Another important point: when stacking harmonies to three or more voices, don’t use the same harmony structure throughout the entire song. Have some parts with two-part harmony and plenty with no harmony at all. There are no rules for what type of harmony to use and when, but when in doubt, refer back to songs you like and take inspiration from those. Chances are that someone’s already created a sound similar to what you want to achieve, which is why it’s always a good idea to listen to as many songs as possible in widely varied genres.
What instruments to use when creating harmonies
Good general rule to write better harmonies faster: use the same or a similar instrument to whatever is playing the melody. Otherwise, you’ll end up fighting two battles at the same time: whether the harmony is good, and whether you picked the best instrument to play it. You can always change the instrument later, so eliminate that for now.
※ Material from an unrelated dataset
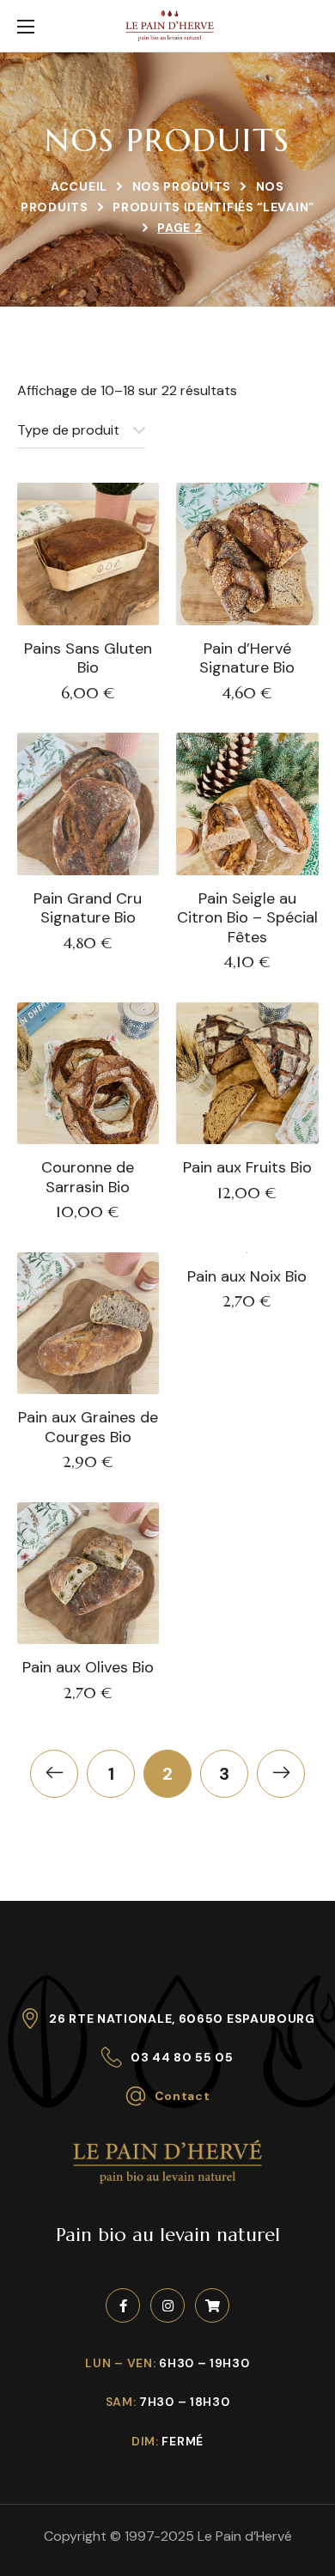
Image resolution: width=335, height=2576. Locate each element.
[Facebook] (123, 2305)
Once you have the harmony written, feel free to experiment with no restrictions! But if you’re looking for a guide to get you started, here are a few things to try:
If the melody is played by an acoustic instrument and the overall arrangement is light and gentle, try using an acoustic guitar for the harmony line. If you’re feeling adventurous, you can even have it play the harmony and double the melody at the same time! Virtual Guitarist AMBER is a great VST plugin to get you started — you can create harmonies, melodies, and even chords quickly and simply keep the parts you like. Its tone is soft and forgiving, making it a great option to test whenever you’re in doubt. Mixing the combination of two different instruments can be especially tricky with guitars; if you really want to lock the harmony into your mix, give our How to Mix Guitars article a read to give it some extra polish.
Acoustic and electric pianos are great for harmonizing — and since they’re chordal instruments, you have more flexibility to switch between chords and harmony on a whim. There’s no reason the chords and harmony line can’t be played by the same instrument! If you’re looking for versatile piano VST plugins, there are tons — but it’s hard to go wrong with Native Instruments’ The Maverick (great all-around timbre) and Cinesamples’ Piano in Blue (for a more stylized or vintage feel; excellent solo instrument).
If you’re using a synth, duplicate the instrument track and make tweaks to the original patch or preset. That way you get the benefit of a similar timbre while still freely creating a different sound as you see fit. Because synths are so flexible, for electronic music this is typically your best bet.
Bringing it all together
Harmony isn’t as simple as using whatever is in the chords — it has its own place in each song, and the way you use it can make the difference between an okay song and a highly memorable one. Every song needs a slightly different approach to harmony, and this article should give you a strong starting point whenever you feel stuck. Have fun, and don’t feel guilty about starting with the easiest approach first — the most valuable thing you can focus on is speed, because you’ll finish songs faster and give yourself more opportunities to practice creating harmony.
There are no ‘rules’ for what makes good harmony; it’s helpful to know classical theory (which sets very clear rules), but music is evolving all the time. The only true rule is that you should do whatever sounds the best! Listen to different songs and see how they approach harmony differently — when you can, create harmony that’s not common practice in your genre. Take inspiration from other sources and experiment. That’s the only way to build a recognizable sound ... and in the end, isn’t that part of the goal?